## What is asked
Arrange the data below as a numbered list, leaving out any blank lines.

(Stored entries)
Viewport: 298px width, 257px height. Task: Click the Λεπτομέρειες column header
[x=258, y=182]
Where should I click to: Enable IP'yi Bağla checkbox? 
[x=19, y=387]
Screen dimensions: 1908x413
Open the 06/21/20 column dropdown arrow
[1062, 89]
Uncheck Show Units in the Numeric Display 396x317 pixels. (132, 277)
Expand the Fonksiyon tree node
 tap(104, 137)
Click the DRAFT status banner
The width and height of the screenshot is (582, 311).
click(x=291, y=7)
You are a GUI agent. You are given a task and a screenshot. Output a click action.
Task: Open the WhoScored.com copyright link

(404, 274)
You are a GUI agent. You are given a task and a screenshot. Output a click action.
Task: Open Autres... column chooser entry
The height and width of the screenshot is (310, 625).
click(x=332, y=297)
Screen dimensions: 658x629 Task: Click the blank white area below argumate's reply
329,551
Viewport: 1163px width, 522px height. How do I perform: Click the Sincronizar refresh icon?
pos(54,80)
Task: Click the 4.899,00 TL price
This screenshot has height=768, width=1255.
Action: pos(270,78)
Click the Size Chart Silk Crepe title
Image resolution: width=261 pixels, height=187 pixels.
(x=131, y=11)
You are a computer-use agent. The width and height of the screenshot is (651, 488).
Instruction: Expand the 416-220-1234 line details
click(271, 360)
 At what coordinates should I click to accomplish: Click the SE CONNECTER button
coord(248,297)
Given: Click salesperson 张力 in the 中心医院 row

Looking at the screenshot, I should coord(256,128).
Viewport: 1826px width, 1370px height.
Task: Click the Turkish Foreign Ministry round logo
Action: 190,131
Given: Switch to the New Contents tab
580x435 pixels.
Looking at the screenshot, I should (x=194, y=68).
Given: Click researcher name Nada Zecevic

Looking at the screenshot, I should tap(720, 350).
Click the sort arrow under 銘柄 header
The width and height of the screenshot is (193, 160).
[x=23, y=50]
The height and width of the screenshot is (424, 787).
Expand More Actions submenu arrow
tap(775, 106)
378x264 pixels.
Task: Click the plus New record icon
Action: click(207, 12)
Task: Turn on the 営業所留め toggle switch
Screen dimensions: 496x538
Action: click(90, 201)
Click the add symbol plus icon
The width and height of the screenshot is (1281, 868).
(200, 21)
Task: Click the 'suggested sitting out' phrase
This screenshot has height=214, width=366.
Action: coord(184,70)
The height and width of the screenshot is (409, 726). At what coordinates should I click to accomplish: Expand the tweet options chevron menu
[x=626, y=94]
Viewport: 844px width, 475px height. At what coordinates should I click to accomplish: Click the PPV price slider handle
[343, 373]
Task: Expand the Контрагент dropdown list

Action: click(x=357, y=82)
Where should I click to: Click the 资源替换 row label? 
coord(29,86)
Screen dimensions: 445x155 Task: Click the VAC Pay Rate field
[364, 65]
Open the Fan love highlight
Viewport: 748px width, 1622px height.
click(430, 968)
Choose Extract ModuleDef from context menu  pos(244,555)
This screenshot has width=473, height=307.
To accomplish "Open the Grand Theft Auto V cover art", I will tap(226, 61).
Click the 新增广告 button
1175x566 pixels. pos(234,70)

## Final result
1. Viewport: 298px width, 257px height. Task: Click the Λεπτομέρειες column header
2. [x=258, y=182]
3. Where should I click to: Enable IP'yi Bağla checkbox? 
4. [x=19, y=387]
5. Screen dimensions: 1908x413
6. Open the 06/21/20 column dropdown arrow
7. [1062, 89]
8. Uncheck Show Units in the Numeric Display 396x317 pixels. (132, 277)
9. Expand the Fonksiyon tree node
10.  tap(104, 137)
11. Click the DRAFT status banner
12. The width and height of the screenshot is (582, 311).
13. click(x=291, y=7)
14. You are a GUI agent. You are given a task and a screenshot. Output a click action.
15. Task: Open the WhoScored.com copyright link
16. (404, 274)
17. You are a GUI agent. You are given a task and a screenshot. Output a click action.
18. Task: Open Autres... column chooser entry
19. The height and width of the screenshot is (310, 625).
20. click(x=332, y=297)
21. Screen dimensions: 658x629 Task: Click the blank white area below argumate's reply
22. 329,551
23. Viewport: 1163px width, 522px height. How do I perform: Click the Sincronizar refresh icon?
24. pos(54,80)
25. Task: Click the 4.899,00 TL price
26. This screenshot has height=768, width=1255.
27. Action: pos(270,78)
28. Click the Size Chart Silk Crepe title
29. Image resolution: width=261 pixels, height=187 pixels.
30. (x=131, y=11)
31. You are a computer-use agent. The width and height of the screenshot is (651, 488).
32. Instruction: Expand the 416-220-1234 line details
33. click(271, 360)
34.  At what coordinates should I click to accomplish: Click the SE CONNECTER button
35. coord(248,297)
36. Given: Click salesperson 张力 in the 中心医院 row
37. Looking at the screenshot, I should coord(256,128).
38. Viewport: 1826px width, 1370px height.
39. Task: Click the Turkish Foreign Ministry round logo
40. Action: 190,131
41. Given: Switch to the New Contents tab
42. 580x435 pixels.
43. Looking at the screenshot, I should (x=194, y=68).
44. Given: Click researcher name Nada Zecevic
45. Looking at the screenshot, I should tap(720, 350).
46. Click the sort arrow under 銘柄 header
47. The width and height of the screenshot is (193, 160).
48. [x=23, y=50]
49. The height and width of the screenshot is (424, 787).
50. Expand More Actions submenu arrow
51. tap(775, 106)
52. 378x264 pixels.
53. Task: Click the plus New record icon
54. Action: click(207, 12)
55. Task: Turn on the 営業所留め toggle switch
56. Screen dimensions: 496x538
57. Action: click(90, 201)
58. Click the add symbol plus icon
59. The width and height of the screenshot is (1281, 868).
60. (200, 21)
61. Task: Click the 'suggested sitting out' phrase
62. This screenshot has height=214, width=366.
63. Action: coord(184,70)
64. The height and width of the screenshot is (409, 726). At what coordinates should I click to accomplish: Expand the tweet options chevron menu
65. [x=626, y=94]
66. Viewport: 844px width, 475px height. At what coordinates should I click to accomplish: Click the PPV price slider handle
67. [343, 373]
68. Task: Expand the Контрагент dropdown list
69. Action: click(x=357, y=82)
70. Where should I click to: Click the 资源替换 row label? 
71. coord(29,86)
72. Screen dimensions: 445x155 Task: Click the VAC Pay Rate field
73. [364, 65]
74. Open the Fan love highlight
75. Viewport: 748px width, 1622px height.
76. click(430, 968)
77. Choose Extract ModuleDef from context menu  pos(244,555)
78. This screenshot has width=473, height=307.
79. To accomplish "Open the Grand Theft Auto V cover art", I will tap(226, 61).
80. Click the 新增广告 button
81. 1175x566 pixels. pos(234,70)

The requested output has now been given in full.